In cases where whole-arch distalization is planned instead of extraction, the patient should undergo root-cortex contact scanning first. For patients whose roots are in contact with the cortical bone, iatrogenic damage can occur if dental practicians distalize the molar unintentionally. For example, resorption of the root and periodontal tissue could occur when the root invades the cortical bone. In our study, the root had already invaded the cortical bone in two patients prior to any movement (2.99%), and the tip of the mandibular second molar root was found to be exposed in one of these cases (Fig. 5). As in other studies, dehiscence was also seen when the mandibular width was surveyed [20]. Therefore, before performing distalization, dental practicians should consider the available distance. If the most posterior mandibular teeth move too far, there may be no antagonist maxillary tooth.

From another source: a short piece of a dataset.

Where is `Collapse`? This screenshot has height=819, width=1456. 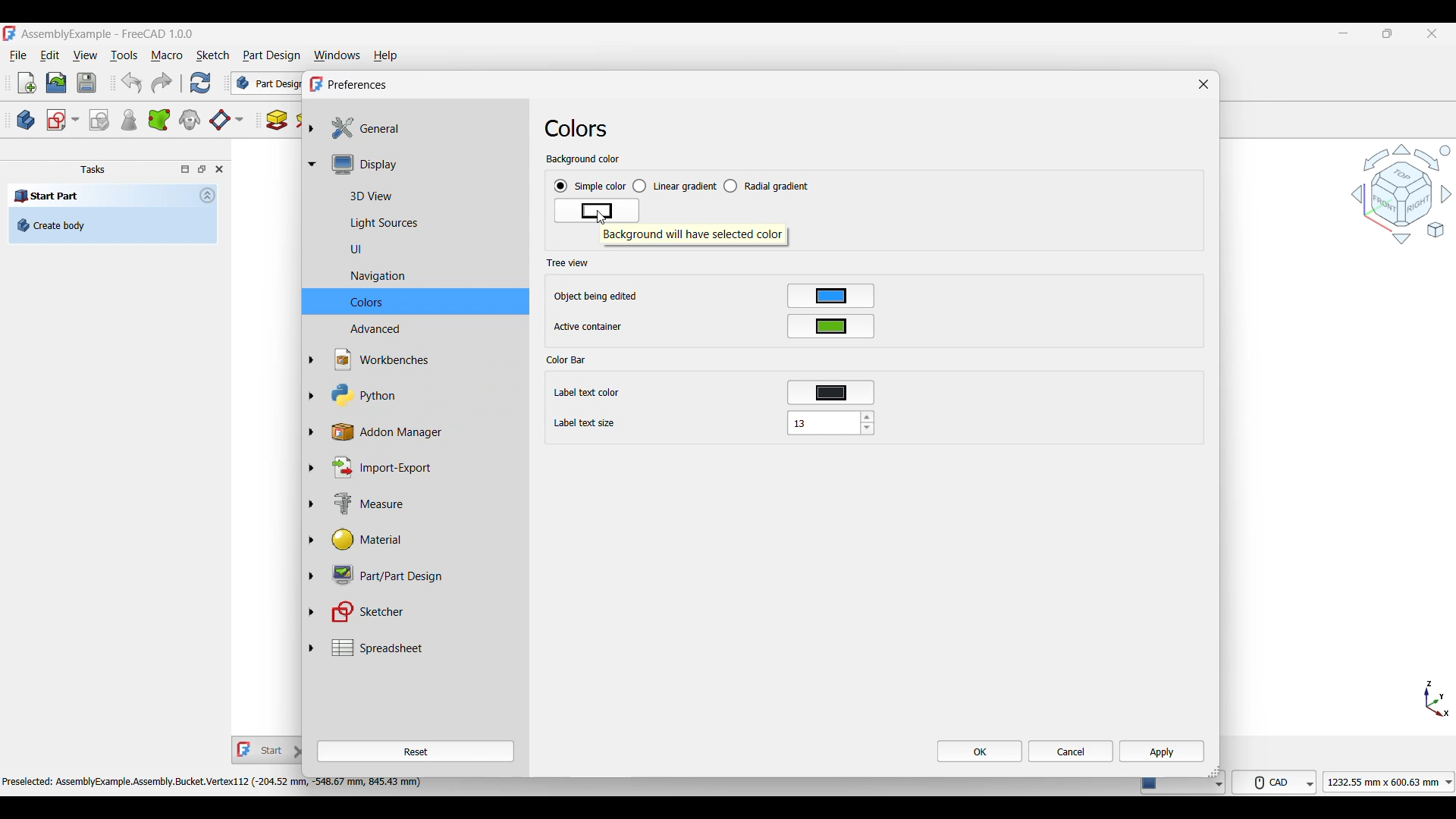
Collapse is located at coordinates (208, 195).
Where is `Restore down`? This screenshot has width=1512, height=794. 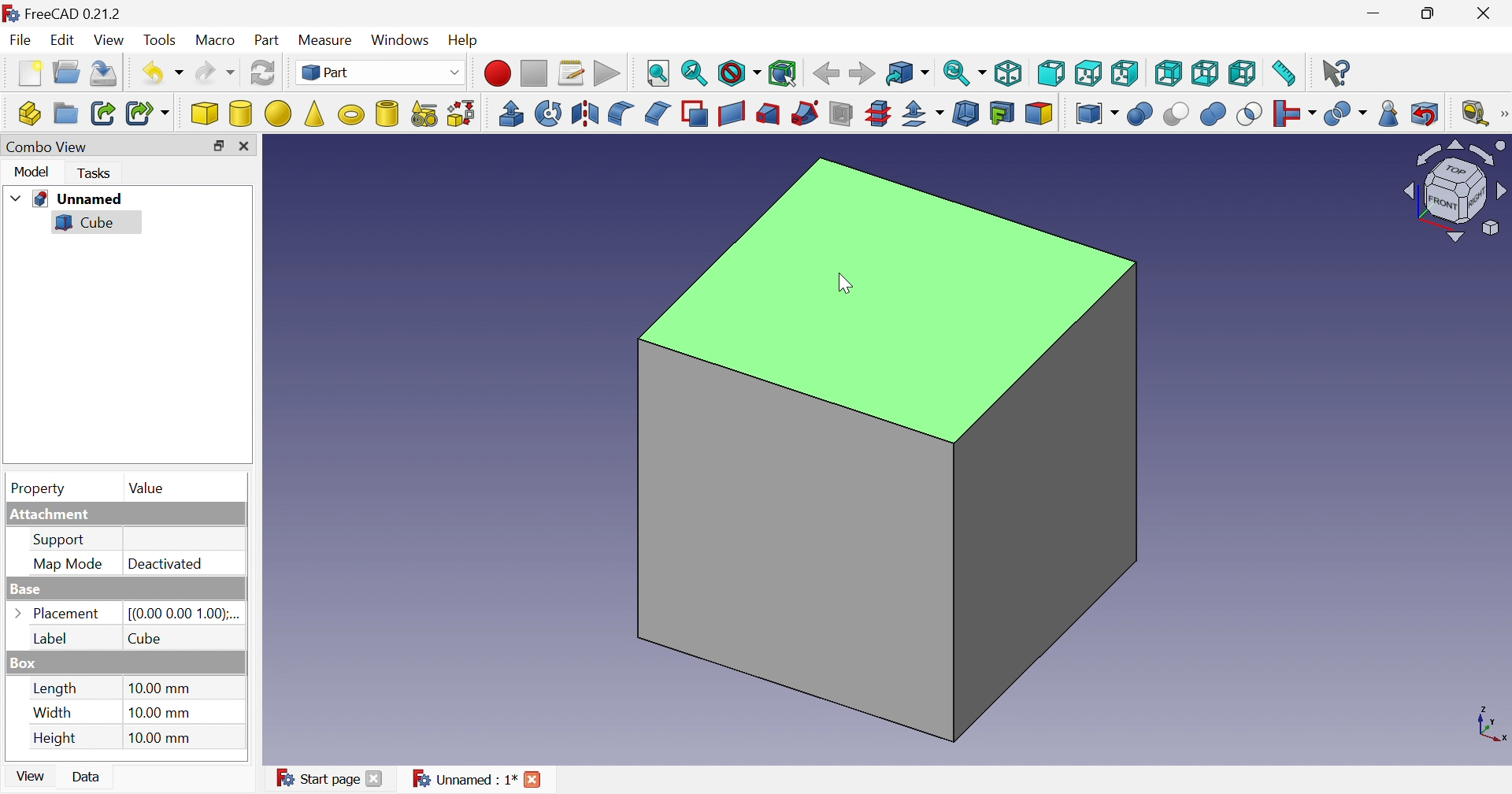
Restore down is located at coordinates (1431, 14).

In orthodontic treatment, thinner ridges tended to exhibit greater resorption [21]. Moreover, a thin ridge indicates a thin cortical bone [22]. Thin cortical bone is sensitive to forces and prone to microfracture, leading to vertical bony destruction. However no changes occurred in alveolar bone ridge height at the maxillary lateral incisors with space opening in patients with congenitally missing maxillary lateral incisors [23]. Ridge preservation through orthodontic treatment could maintain the height at the lateral incisor regions [23]. Other factors can nevertheless influence these changes, for example, the direction of movement, the original position of the tooth, and the root-cortex distance [24]. The identification of more factors in future studies will provide dental practicians with a comprehensive overview of the interaction between tooth movement and alveolar height.
This study had some limitations. First, a priori power analysis was not used for the determination of the minimum required sample size. A power analysis should be considered during the design of the study to prevent drawing conclusions that are outside the study’s level of sensitivity. Statistical significance level was set at 1 percent and not at 5 percent in this study. A smaller p value as a means presents more significant findings. Second, soft tissue distal to the mandibular second molar was not taken into account. Clinically, there is thick soft tissue overlying the retromolar pad area that can result in considerably mandibular second molars being partially covered by the soft tissue. On the other hand, the lack of attached gingiva can be a limiting factor for molar distalization. An adequate amount of attached gingiva should be present around the retracted mandibular second molar to maintain periodontal health.